口頭1-3

病状を受け入れられない患者と家族への看護介入〜一事例の振り返りを通し看護倫理を考える〜
〇高山 仁美、神宮 彩子
群馬県済生会前橋病院



【目的】化学療法の効果のない患者の看護を通して遭遇した倫理的看護問題について振り返り、検討する。
【研究方法】生命倫理の6つの原則を用いて事例検討を行う。
【倫理的配慮】院内の倫理委員会にて承認を得た。さらに個人が特定できないよう配慮した。
【事例紹介】A氏は30歳代の女性で専業主婦であり、家族構成は、夫と2人の子どもの4人家族であった。腹痛を主訴に当院に紹介され、胃がん(StageW、リンパ節転移、腹膜播種)を診断されたが手術適応なく化学療法が導入された。導入前に医師から夫へ予後は厳しいこと、本人に対してはまずは化学療法を行うことの説明があった。その後サードラインまで施行するが、治療の効果はなく、本人は良くなることを信じたまま永眠された。

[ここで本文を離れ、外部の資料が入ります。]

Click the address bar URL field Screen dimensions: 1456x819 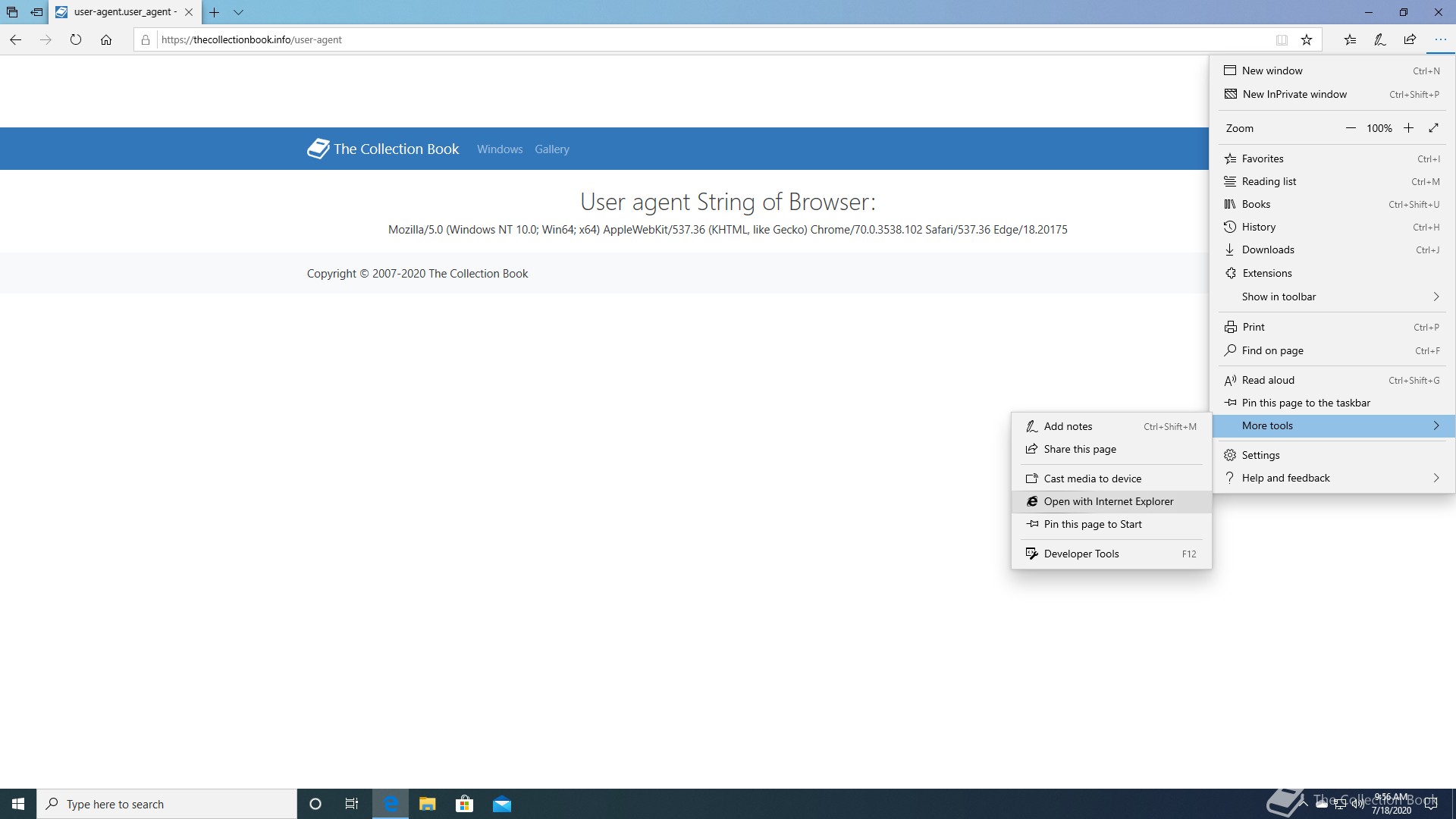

【結果】夫の悲観を思い、予後不良という辛い病状を伏せた選択は≪無危害の原則≫に該当するが、一方でA氏の意向を確認し尊重できないという≪自立の尊重≫が守られていなかった。A氏を守ろうとする夫の思いと、A氏の本当の意向を確認できないという看護師の思いが対立し生じた倫理的問題であった。
【考察・結論】看護師は、倫理的問題にまず気づくことが重要であり、患者の価値観やニーズを把握し、患者・家族の権利を擁護する役割があると考えられる。倫理的問題を検討する際、多職種チームで話し合い、常に≪患者にとっての最善≫を考えることが重要であることが示唆された。